Nulle doute que cette pression diplomatique pour la levée des sanctions fera réfléchir l’administration américaine. Il est clair que la politique de « pression maximale » sur l’Iran a largement échoué. La construction de l’oléoduc en dépit même des sanctions en constitue une preuve éclatante. Pourtant, la levée des sanctions dépendra de la capacité des deux acteurs à faire des compromis.
Aujourd’hui, la situation semble bloquée. D’un côté, Téhéran demande la levée immédiate des sanctions avant tout retour à l’accord sur le nucléaire. D’un autre côté, Washington demande le retour de l’Iran dans l’accord avant de lever les sanctions. Ces négociations seront d’autant plus difficiles que l’Iran va élire un nouveau président en juin prochain.

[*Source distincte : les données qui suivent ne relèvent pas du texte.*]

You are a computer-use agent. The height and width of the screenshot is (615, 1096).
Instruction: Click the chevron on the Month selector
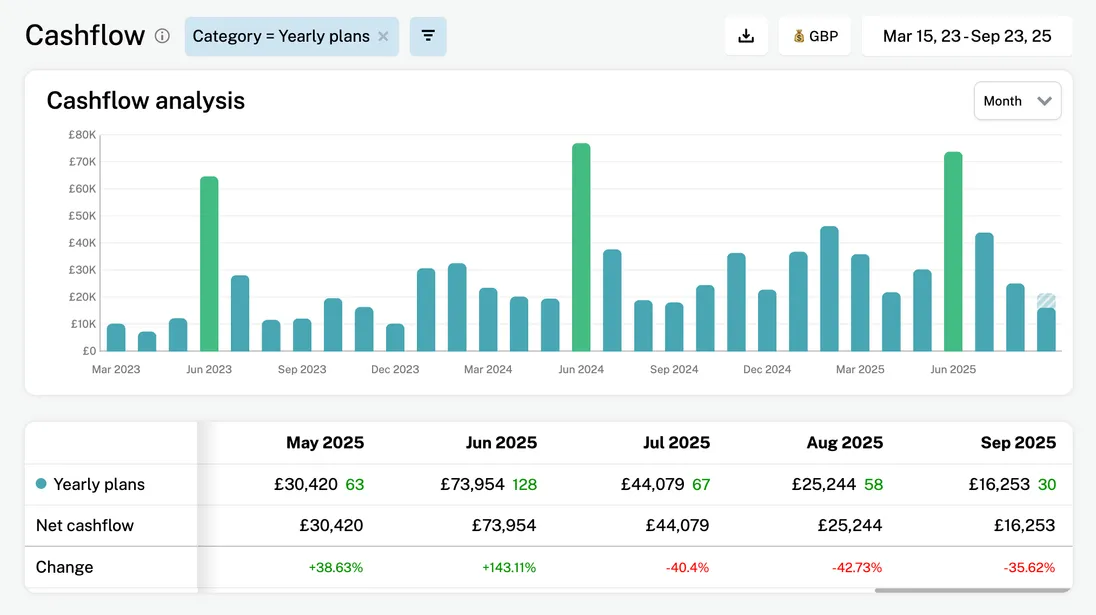tap(1045, 101)
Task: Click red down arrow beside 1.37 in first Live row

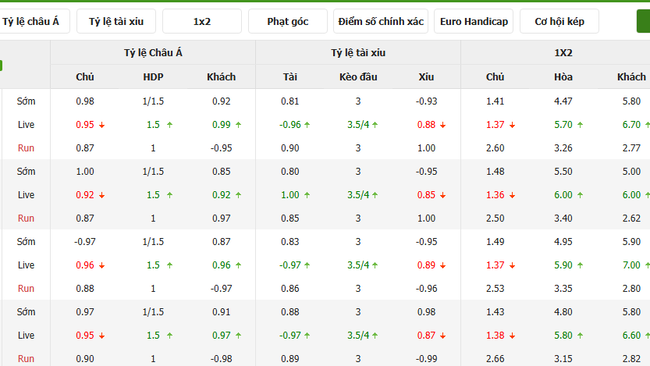Action: pyautogui.click(x=512, y=125)
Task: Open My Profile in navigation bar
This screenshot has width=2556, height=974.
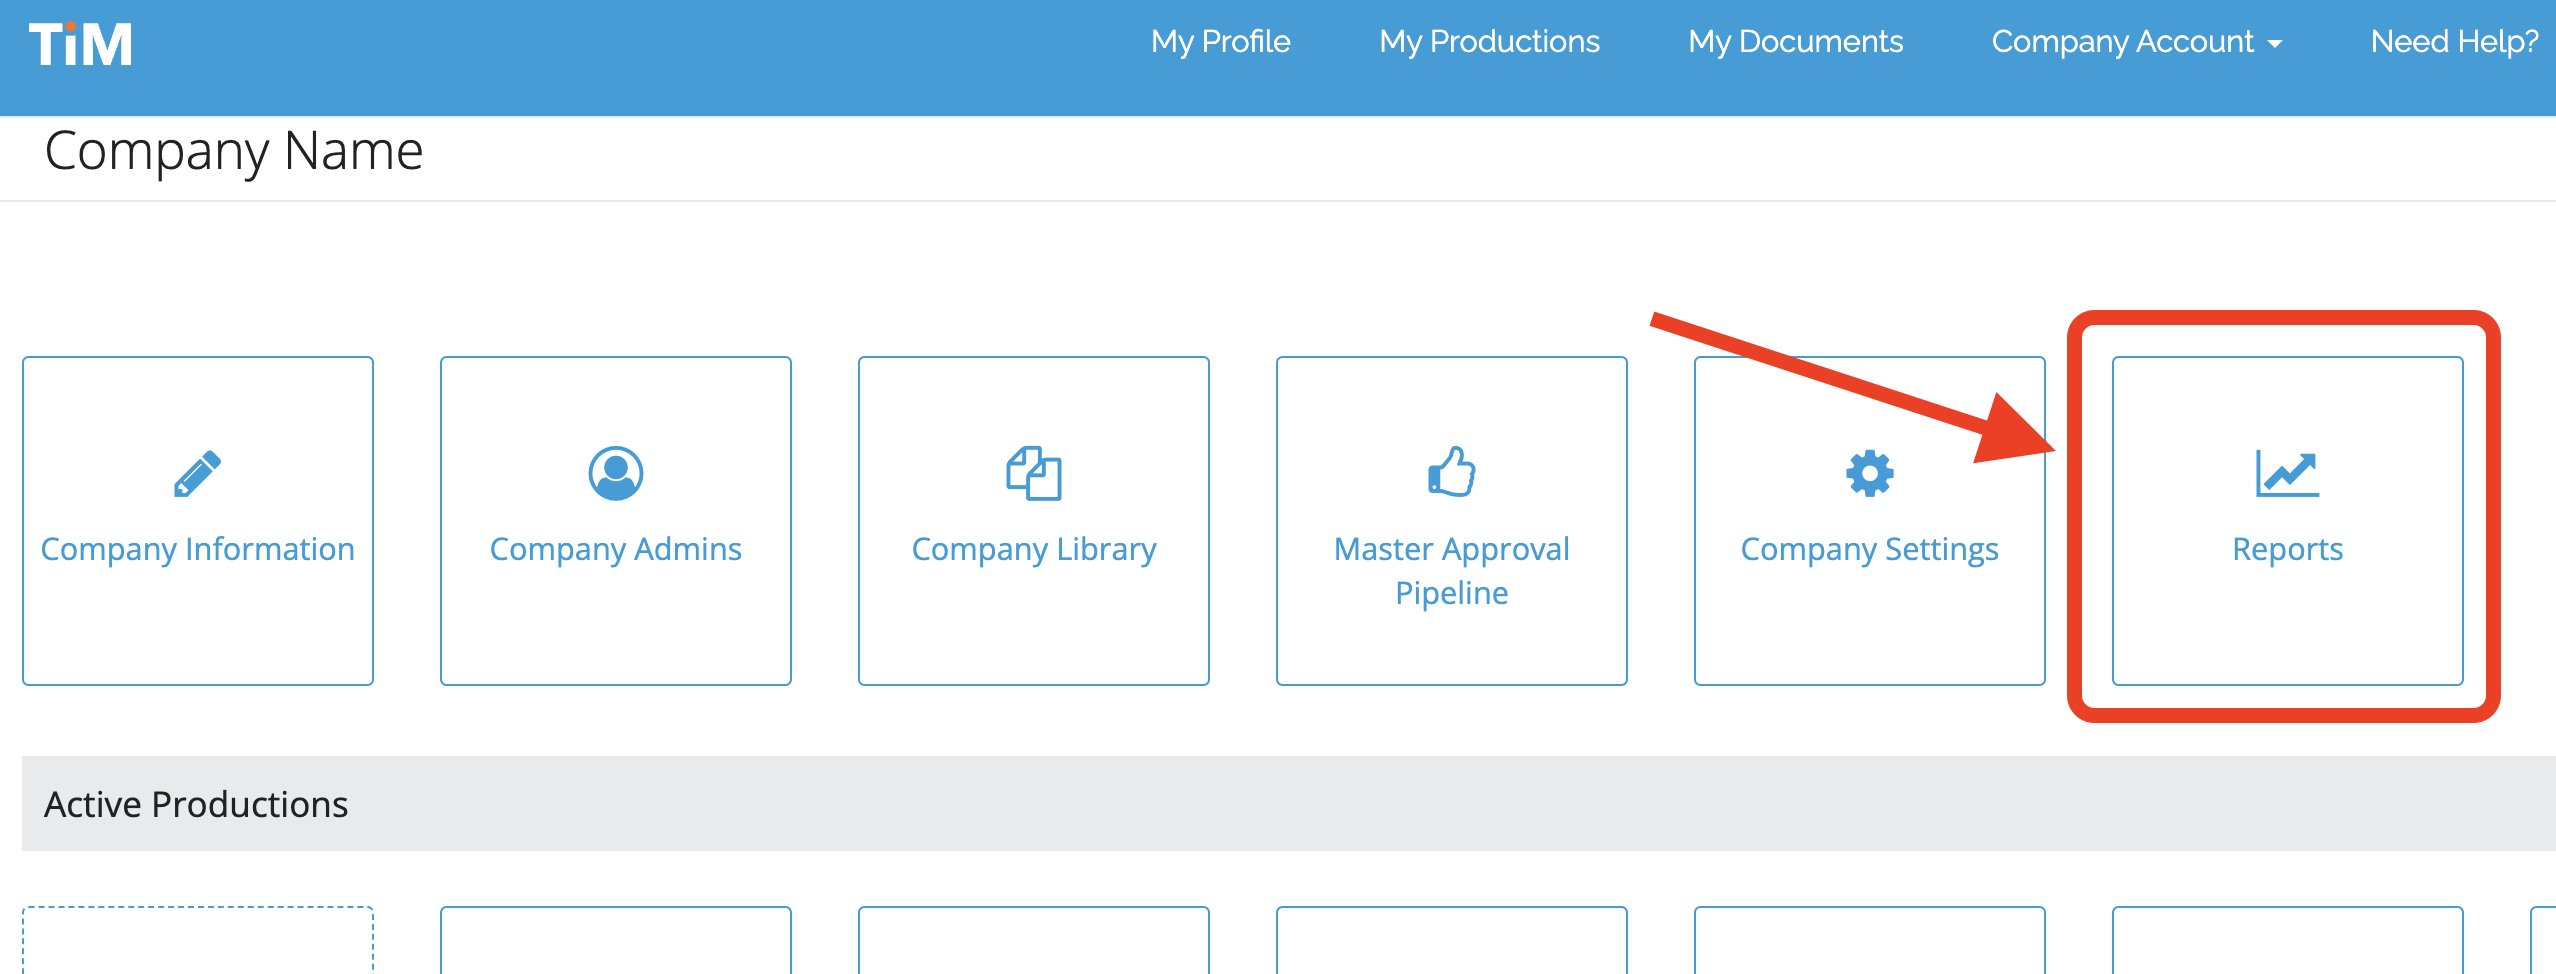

Pour Biden, la mise en service du Goreh-Jask Pipeline pourrait représenter à la fois une opportunité et une faiblesse. Une opportunité car Téhéran pourrait faire des concessions en vue de profiter rapidement de l’oléoduc pour accroitre ses exportations. Une faiblesse également car l’oléoduc renforce la position iranienne dans la région, en particulier dans le détroit d’Hormuz. Pour l’Iran, l’oléoduc constitue en cela un véritable « game-changer » géostratégique.